GPU thermal test under Ubuntu 22.04 LTS

Hi everyone. I am currently using gpuburn to perform thermal test on the two RTX A6000 GPU cards. But gpuburn does not seem to push the cards hard enough. They only consume about 150W.

Every 1.0s: nvidia-smi gpu: Sat Dec 16 10:59:26 2023

Sat Dec 16 10:59:26 2023
±--------------------------------------------------------------------------------------+
| NVIDIA-SMI 530.30.02 Driver Version: 530.30.02 CUDA Version: 12.1 |
|-----------------------------------------±---------------------±---------------------+
| GPU Name Persistence-M| Bus-Id Disp.A | Volatile Uncorr. ECC |
| Fan Temp Perf Pwr:Usage/Cap| Memory-Usage | GPU-Util Compute M. |
| | | MIG M. |
|=========================================+======================+======================|
| 0 NVIDIA RTX A6000 On | 00000000:41:00.0 Off | Off |
| 36% 64C P2 141W / 300W| 43842MiB / 49140MiB | 100% Default |
| | | N/A |
±----------------------------------------±---------------------±---------------------+
| 1 NVIDIA RTX A6000 On | 00000000:81:00.0 Off | Off |
| 38% 66C P2 149W / 300W| 43853MiB / 49140MiB | 100% Default |
| | | N/A |
±----------------------------------------±---------------------±---------------------+

±--------------------------------------------------------------------------------------+
| Processes: |
| GPU GI CI PID Type Process name GPU Memory |
| ID ID Usage |
|=======================================================================================|
| 0 N/A N/A 2874 G /usr/lib/xorg/Xorg 4MiB |
| 0 N/A N/A 5948 C ./gpu_burn 43834MiB |
| 1 N/A N/A 2874 G /usr/lib/xorg/Xorg 283MiB |
| 1 N/A N/A 3089 G /usr/bin/gnome-shell 84MiB |
| 1 N/A N/A 5957 C ./gpu_burn 43482MiB |
±--------------------------------------------------------------------------------------+

Does anyone know a better GPU stress test to verify the thermal performance? I am looking for something simple without having to install so many extra libraries.

Thanks!

Furmark perhaps?

Thanks! But the system is running Linux. Furmark is only available for Windows.

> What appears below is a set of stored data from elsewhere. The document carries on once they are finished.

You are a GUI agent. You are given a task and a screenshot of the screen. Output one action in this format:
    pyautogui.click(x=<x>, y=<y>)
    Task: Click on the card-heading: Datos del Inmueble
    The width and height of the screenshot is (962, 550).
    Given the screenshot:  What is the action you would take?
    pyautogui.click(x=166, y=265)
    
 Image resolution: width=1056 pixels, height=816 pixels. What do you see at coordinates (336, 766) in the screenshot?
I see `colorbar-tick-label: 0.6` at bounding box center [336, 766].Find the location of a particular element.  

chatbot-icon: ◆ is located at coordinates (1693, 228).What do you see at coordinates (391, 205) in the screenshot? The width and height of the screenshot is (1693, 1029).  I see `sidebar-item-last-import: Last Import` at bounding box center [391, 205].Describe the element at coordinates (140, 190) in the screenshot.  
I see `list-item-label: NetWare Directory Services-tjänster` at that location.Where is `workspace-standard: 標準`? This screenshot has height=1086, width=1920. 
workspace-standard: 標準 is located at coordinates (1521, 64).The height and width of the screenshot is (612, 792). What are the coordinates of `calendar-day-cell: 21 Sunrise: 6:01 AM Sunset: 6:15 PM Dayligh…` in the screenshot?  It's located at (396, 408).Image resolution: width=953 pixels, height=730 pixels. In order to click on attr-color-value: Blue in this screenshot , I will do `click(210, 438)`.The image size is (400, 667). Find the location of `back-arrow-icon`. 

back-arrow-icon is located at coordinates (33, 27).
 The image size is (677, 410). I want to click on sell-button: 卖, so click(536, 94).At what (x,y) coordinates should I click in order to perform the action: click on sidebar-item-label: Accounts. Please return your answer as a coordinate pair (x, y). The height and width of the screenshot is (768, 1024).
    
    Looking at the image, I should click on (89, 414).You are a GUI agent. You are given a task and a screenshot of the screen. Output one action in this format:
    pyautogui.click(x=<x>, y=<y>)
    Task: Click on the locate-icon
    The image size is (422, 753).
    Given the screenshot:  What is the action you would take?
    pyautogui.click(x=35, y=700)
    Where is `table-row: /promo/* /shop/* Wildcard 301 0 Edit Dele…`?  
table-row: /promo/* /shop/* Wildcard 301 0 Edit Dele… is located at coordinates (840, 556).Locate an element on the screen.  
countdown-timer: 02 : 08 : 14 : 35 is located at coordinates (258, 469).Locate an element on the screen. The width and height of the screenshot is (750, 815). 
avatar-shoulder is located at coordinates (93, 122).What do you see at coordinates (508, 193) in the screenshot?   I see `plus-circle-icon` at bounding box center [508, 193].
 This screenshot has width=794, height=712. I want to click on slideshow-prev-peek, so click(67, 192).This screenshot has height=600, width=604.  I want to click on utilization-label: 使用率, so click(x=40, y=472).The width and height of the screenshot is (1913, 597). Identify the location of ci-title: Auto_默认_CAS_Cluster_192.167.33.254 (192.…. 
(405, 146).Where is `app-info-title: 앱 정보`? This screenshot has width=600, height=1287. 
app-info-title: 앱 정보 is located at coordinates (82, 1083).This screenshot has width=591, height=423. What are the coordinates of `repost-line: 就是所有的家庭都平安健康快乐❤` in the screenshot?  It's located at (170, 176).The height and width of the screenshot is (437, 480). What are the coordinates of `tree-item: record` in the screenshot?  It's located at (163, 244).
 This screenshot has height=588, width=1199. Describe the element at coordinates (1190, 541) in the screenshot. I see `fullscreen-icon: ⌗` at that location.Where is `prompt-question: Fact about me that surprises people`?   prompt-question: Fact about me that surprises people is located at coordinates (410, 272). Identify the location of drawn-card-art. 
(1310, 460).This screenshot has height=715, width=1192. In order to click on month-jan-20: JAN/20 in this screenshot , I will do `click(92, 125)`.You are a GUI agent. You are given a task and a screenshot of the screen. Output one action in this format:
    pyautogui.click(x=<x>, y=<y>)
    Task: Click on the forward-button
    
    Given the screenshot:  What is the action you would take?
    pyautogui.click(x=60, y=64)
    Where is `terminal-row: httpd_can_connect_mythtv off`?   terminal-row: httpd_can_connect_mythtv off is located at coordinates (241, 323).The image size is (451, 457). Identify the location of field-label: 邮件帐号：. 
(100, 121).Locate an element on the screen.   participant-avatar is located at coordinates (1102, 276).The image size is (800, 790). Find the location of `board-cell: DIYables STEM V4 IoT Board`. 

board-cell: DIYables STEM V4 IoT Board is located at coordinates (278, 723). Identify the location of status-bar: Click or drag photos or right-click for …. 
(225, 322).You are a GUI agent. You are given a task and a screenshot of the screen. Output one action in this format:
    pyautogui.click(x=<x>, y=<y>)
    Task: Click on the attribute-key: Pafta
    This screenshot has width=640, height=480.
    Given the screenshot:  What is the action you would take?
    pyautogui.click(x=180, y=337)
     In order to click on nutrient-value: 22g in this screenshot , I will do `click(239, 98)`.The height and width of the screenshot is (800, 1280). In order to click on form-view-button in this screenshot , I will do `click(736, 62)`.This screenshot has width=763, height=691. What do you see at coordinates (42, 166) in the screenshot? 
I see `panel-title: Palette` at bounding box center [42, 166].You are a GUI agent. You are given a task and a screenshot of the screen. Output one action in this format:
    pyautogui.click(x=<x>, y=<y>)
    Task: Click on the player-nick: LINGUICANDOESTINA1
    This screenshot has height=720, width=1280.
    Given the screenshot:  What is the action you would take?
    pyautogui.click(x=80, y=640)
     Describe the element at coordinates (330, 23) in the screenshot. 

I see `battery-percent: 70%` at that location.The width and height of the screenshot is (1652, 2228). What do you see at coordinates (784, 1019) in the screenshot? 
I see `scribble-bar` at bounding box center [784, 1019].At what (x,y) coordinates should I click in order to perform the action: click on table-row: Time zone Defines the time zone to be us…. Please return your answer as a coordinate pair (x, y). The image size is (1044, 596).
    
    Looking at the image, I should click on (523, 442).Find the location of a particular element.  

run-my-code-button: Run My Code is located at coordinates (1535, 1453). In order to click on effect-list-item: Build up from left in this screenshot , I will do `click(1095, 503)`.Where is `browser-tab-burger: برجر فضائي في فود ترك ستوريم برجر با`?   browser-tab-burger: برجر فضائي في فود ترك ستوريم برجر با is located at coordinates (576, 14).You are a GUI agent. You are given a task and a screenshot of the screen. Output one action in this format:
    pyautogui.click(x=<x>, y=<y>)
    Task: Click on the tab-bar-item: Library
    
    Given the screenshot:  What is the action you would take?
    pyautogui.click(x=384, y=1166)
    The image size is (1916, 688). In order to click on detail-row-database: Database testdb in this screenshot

Have not tried, but a quick ddg.gg search brought up two command line launched apps

sudo apt install glmark2

glmark2 –run-forever

sudo apt install furmark

sudo furmark
As per article, it looks less useful, being Short run…

This command will launch FurMark, and you will see a window displaying the test in progress. The test will typically last for a few minutes, and you will see your graphics card’s temperature and other details in real-time.

1 Like

Try memtest_vulkan:

1 Like

Thanks again. I ended up using Furmark within the Phoronix test suite. I was hoping for a tool that does not require X Windows. But that will do for now.

1 Like

Thanks! If I read the information correctly, this tool is designed to verify GPU memory stability. I am not sure if this task is GPU intensive. OTOH, graphic renderer such as Furmark has pushed TDP to the limit.

1 Like

Thanks for reportimg back. There must be some tools that do a better job, like renderers or ML trainers, even altcoin miners, but I haven’t tried any.

Despite the name and description says memtest, it uses GPU compute to read and write from memory at the maximum speed in a loop, so it does put a lot of load on the GPU compute as well. It’s not as intensive as Furmark, but from my testing, it can pull 300W (100% of TDP) on 7900 XTX, and around 320W (75% of TDP) on RTX 4090 without rendering anything on screen.

I have no idea why nvtop is showing 0% for memtest_vulkan process, but the graph does correctly report the correct GPU load.

1 Like

Thank you for the detail. I will test memtest_vulkan next time.

fwiw i keep a windows install around for new PC build testing. Mostly i run my workstations as headless Ubuntu boxes, but for new builds i find the Windows stress testing and benchmarking tools are a bit easier for me to use and understand the results, as well as compare with community results.

List would include:
aida64 - overall system stress tests, including GPU(s). Will get everything well loaded (90-100% on GPU when testing whole system) and hot and typically brings out problems other stress tests dont. I paid for this one as it’s been so useful.
blender - good for GPU benchmarks, but not so good for an extended stress test. Free.
cinebench - very good stress test for GPU(s). Free.
geekbench - useless for stress testing, but good for checking that a system is performing in line with specs compared to previous builds or the community. Multi OS, and free.